Vierten lágrimas las lagartijas, a cubierto, distantes de las miradas curiosas. Se irritan en sus escondrijos y luego lamen decorosamente las lápidas de sus ancestros. En el lapso de un trazo de lápiz apresan a sus manes y les otorgan lasitud.

Nada se sabe de la influencia de la leche en la inteligencia de la lechuza. Solíamos recoger lechugas y las introducíamos en vasijas y después nos envolvíamos en el ensueño de los niños que recitaban sus lecciones antes de arribar al lecho del río rapaz y nocturno. Nuestras lenguas no morían ni se hartaban de fuego y se azulaban tras la vegetación y la lentitud nos fortalecía y no lesionaba a nuestros vocablos más habituales y las letras nunca entraban en letargo.

 

5

Acierto en emparejarme con el maniquí. Mis manos colaboran o auxilian. Según la costumbre, finjo mansedumbre y no deploro la mañana de la marca. (Un tanto a su favor para el no arribado marasmo).

Me mareo al margen del marfil. La curiosidad no me amarga. Me asigno a la marimba que pretende hacer vida marital conmigo. Martilleo sobre los idus de marzo, pero el dueño de la masa se niega a arrancarse la máscara y a masticar el sexo de boca rasgada.

Mayestática, la matraca suena para amonestar al mecenas. Él se mecía en su columpio y se había olvidado de la manteca que lubrica el mercado.

Mediante una palanca, la marioneta obtuvo su medalla y su mechero. Medialuna y mediagua también se le sirvieron. Un médico, inmediatamente, se ofreció como su confesor y la saludó y le enyesó el paladar y le alejó de la mediocridad en la expresión.

Mejoraron las mejillas del pescador y los mejillones. Medraron los majadores y, entre alaridos, se aproximaron a los bultos y, a granel, extrajeron cañas, chorros y cuñetes.
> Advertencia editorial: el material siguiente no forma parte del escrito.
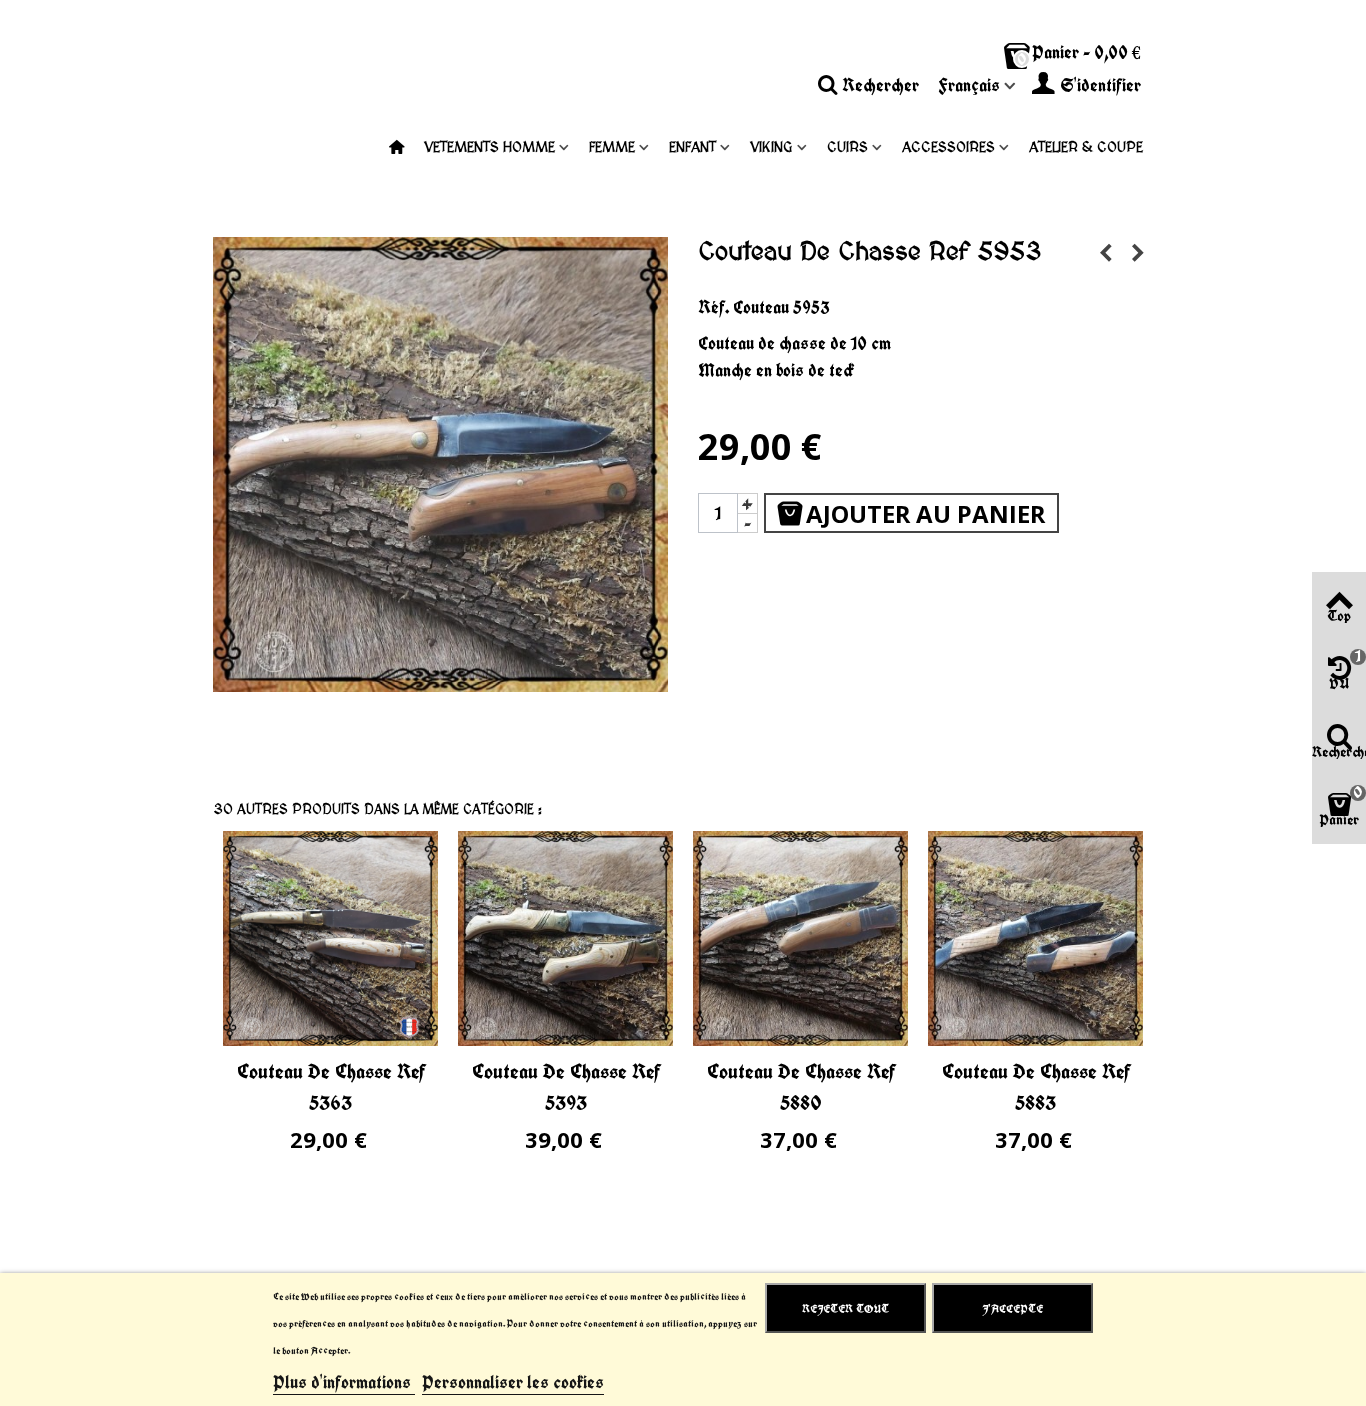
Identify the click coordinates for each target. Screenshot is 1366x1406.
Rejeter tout (845, 1308)
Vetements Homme (489, 147)
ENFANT (692, 147)
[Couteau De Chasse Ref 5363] (330, 938)
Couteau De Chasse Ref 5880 (801, 1086)
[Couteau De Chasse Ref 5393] (565, 938)
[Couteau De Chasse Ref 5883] (1035, 938)
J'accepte (1012, 1308)
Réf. (713, 307)
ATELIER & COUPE (1086, 147)
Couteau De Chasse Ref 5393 (566, 1086)
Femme (612, 147)
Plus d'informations (344, 1382)
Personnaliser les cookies (513, 1382)
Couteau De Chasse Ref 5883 (1036, 1086)
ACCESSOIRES (948, 147)
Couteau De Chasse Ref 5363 (331, 1086)
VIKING (771, 147)
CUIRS (847, 147)
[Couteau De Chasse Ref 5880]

De conchas negras, se mecieron los frutos en los tribunales y las mellizas que abundaban en el lugar mamaron con melosidad.

Si melva fuera malva sería un pez semejantemente bonito o precioso o engalanado, pero lastimosamente la cosa no se hizo así y entonces el vertebrado, apenas acuático, se tuvo que conformar con el eje que lo trajo y que lo dispuso para el malasangre y umbroso hombre.

(Mamá, al cabo, se melló y se le separó un pedazo de diente postizo y luego, luego (sic), hubo que embutirle uno hecho de miel y ella con muchos melindres iba por las aceras impresionando a los viandantes, a pesar de que su boca era muy gruesa y sus labios poco cariñosos y acariciadores. Mas, tal cual era mamá, y nunca aceptó mamparas).